Summarize the Ford Fairmont passage in three sentences.

- _Document extract_
▼

For 1981, all versions of the Fairmont got four headlights. The regular Fairmont continued to use the Futura grille while the Fairmont Elite used the Mercury Zephyr grille.

For 1982 the Fairmont Elite was renamed the Ford Elite II, and was offered in both two- and four-door sedans. The Elite II used the entire front end and matching rear bumper from the 1982 North American Ford Granada. The base Fairmont adapted the Mercury Zephyr grille used on the previous Elite.

For 1983, the Fairmont received a new 3.8 L Essex V6 engine which was sold in addition to the existing V8. This was the last year of the Fairmont as it was replaced later by the Ford Topaz which was a hybrid assembly of the Mercury Topaz with a Ford Tempo front end.

===Venezuela===
A version of the Fairmont was manufactured in Venezuela where it was sold initially as such and later as the Ford Zephyr. The Ford Futura was also sold as an individual model without Fairmont badging.

==Reception==
Contemporary reviews were generally favorable, with many commenting on the "European" feel of the car and comparing it to the Volvo 200 series.

The 1978 Fairmont has been called the "most efficient Ford family (sedan) ever built from a space-per-weight perspective."

▲

- _Extracted material_
▼

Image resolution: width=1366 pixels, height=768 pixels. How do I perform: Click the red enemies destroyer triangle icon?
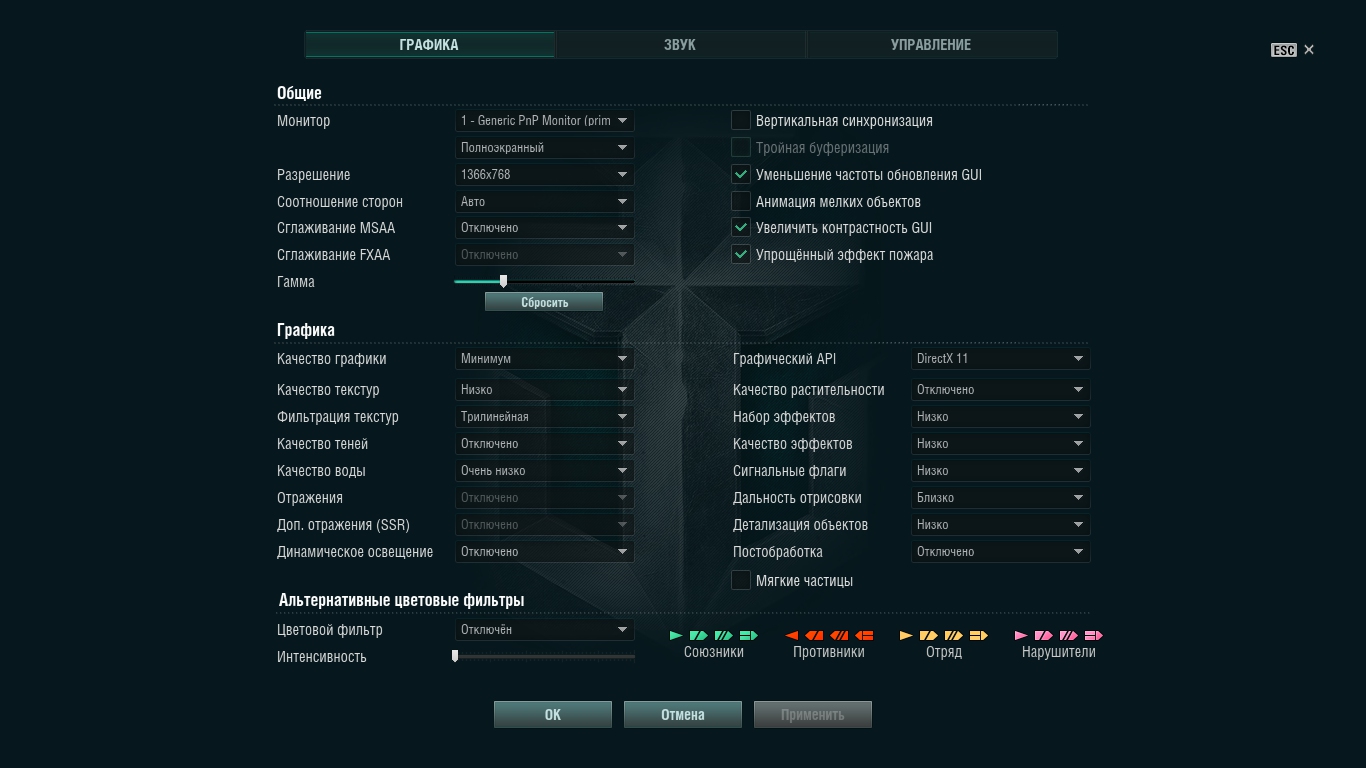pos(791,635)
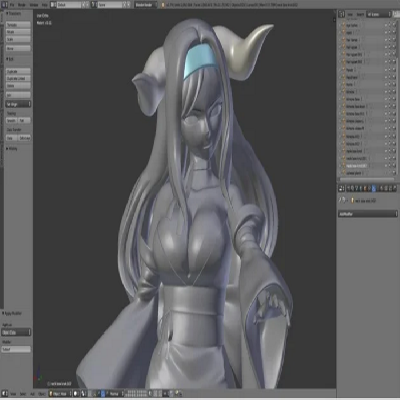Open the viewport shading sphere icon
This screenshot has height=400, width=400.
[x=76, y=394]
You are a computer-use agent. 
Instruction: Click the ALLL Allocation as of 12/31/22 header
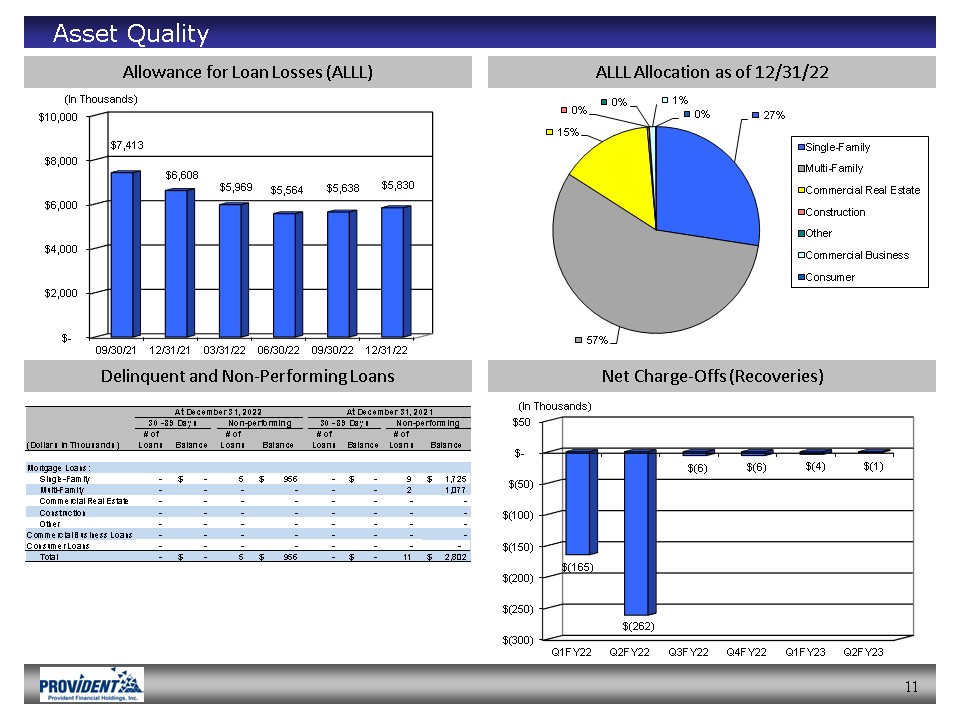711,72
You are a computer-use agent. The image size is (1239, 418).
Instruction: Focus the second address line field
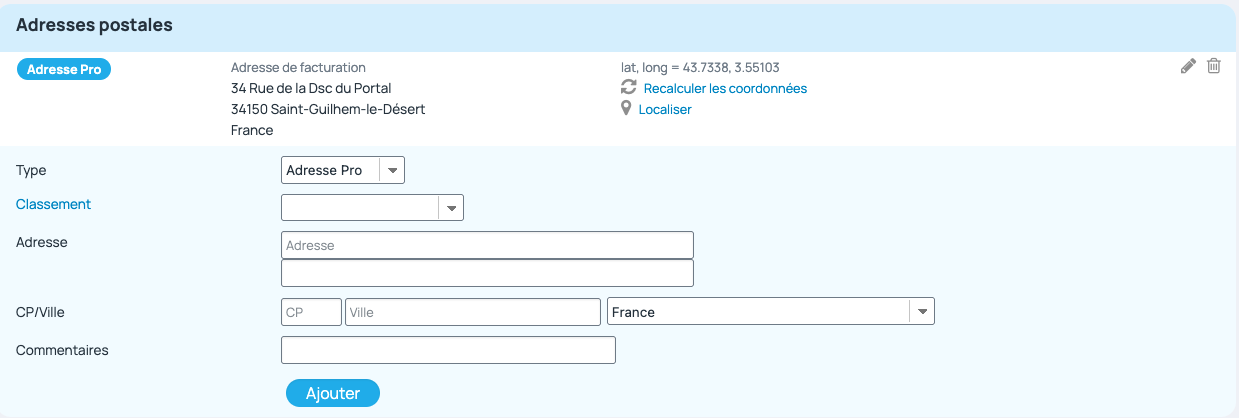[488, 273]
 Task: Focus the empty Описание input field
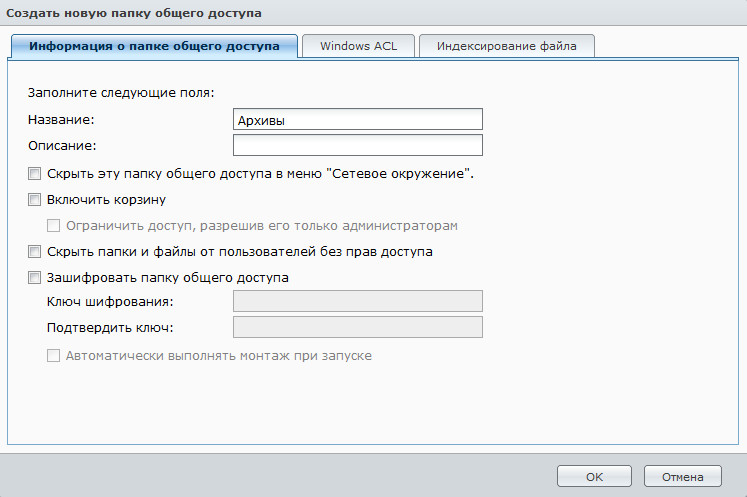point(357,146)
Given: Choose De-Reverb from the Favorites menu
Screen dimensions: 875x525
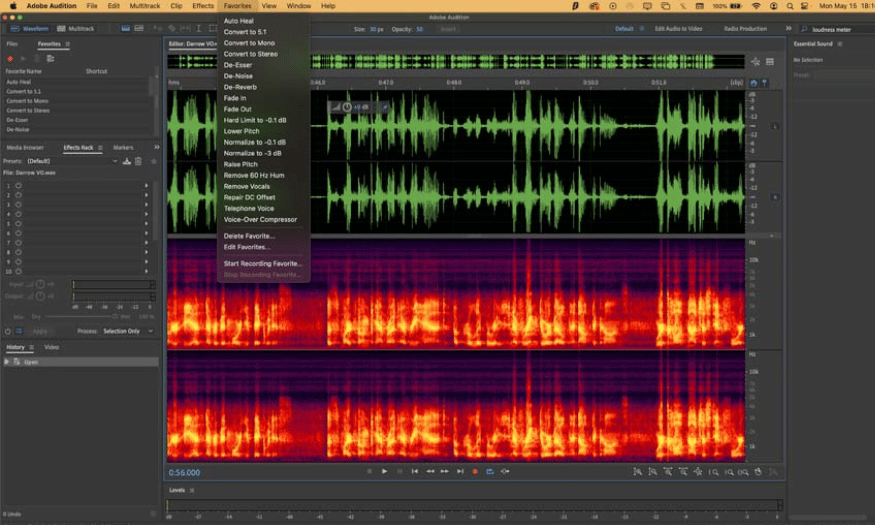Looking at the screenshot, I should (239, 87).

▲

- _Completed exercise_
From 1981 all Fairmont versions had four headlights, and for 1982 the Fairmont Elite was renamed the Ford Elite II, using the entire front end and matching rear bumper of the 1982 North American Ford Granada. For 1983 the Fairmont received a 3.8 L Essex V6 alongside the existing V8, and that was its last year before it was replaced by the Ford Topaz. Contemporary reviews were generally favorable, with many noting the car's "European" feel and comparing it to the Volvo 200 series.